▶ _Saved entries_:

━━━━

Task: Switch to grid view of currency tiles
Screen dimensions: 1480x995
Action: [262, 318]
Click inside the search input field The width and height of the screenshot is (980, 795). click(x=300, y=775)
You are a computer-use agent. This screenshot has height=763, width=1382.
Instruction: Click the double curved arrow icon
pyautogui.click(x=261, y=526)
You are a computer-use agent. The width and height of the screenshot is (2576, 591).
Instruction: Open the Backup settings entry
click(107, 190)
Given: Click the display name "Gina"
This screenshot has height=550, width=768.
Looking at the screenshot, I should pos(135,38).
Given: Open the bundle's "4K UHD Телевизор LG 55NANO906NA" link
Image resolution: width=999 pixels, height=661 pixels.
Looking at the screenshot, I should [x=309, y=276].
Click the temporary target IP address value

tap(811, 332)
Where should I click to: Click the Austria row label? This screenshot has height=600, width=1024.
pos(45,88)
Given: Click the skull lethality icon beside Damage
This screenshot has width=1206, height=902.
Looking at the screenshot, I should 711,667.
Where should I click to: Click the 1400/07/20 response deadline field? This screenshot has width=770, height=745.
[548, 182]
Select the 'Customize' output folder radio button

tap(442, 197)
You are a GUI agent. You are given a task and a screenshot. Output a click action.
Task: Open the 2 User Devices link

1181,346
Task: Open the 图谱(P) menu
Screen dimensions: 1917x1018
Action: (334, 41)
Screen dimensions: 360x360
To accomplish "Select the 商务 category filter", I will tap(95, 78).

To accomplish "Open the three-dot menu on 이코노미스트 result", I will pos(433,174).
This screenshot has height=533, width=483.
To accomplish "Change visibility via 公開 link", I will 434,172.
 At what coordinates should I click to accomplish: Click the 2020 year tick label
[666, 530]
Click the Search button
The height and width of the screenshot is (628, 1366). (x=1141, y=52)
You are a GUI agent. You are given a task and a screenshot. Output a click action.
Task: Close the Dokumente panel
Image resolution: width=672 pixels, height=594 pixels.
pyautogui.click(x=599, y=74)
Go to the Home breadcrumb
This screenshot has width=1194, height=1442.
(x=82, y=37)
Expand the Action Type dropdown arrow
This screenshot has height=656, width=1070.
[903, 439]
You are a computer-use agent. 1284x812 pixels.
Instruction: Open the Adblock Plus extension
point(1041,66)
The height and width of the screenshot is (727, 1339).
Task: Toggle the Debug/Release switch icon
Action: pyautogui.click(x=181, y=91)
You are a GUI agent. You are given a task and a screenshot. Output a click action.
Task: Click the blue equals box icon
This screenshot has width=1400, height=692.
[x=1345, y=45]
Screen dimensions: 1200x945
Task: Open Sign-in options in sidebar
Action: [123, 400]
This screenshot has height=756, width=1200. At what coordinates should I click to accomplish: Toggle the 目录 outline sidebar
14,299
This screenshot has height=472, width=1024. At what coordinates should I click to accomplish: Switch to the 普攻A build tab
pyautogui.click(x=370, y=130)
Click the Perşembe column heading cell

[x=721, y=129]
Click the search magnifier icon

━━━━

▶ _Exercise prompt_: Reproduce the lines above, beginning at the line with "Instruction: Open the Backup settings entry" and stopping after the line with "Given: Open the", exactly as they are.

▶ _Problem solution_:
Instruction: Open the Backup settings entry
click(107, 190)
Given: Click the display name "Gina"
This screenshot has height=550, width=768.
Looking at the screenshot, I should pos(135,38).
Given: Open the bundle's "4K UHD Телевизор LG 55NANO906NA" link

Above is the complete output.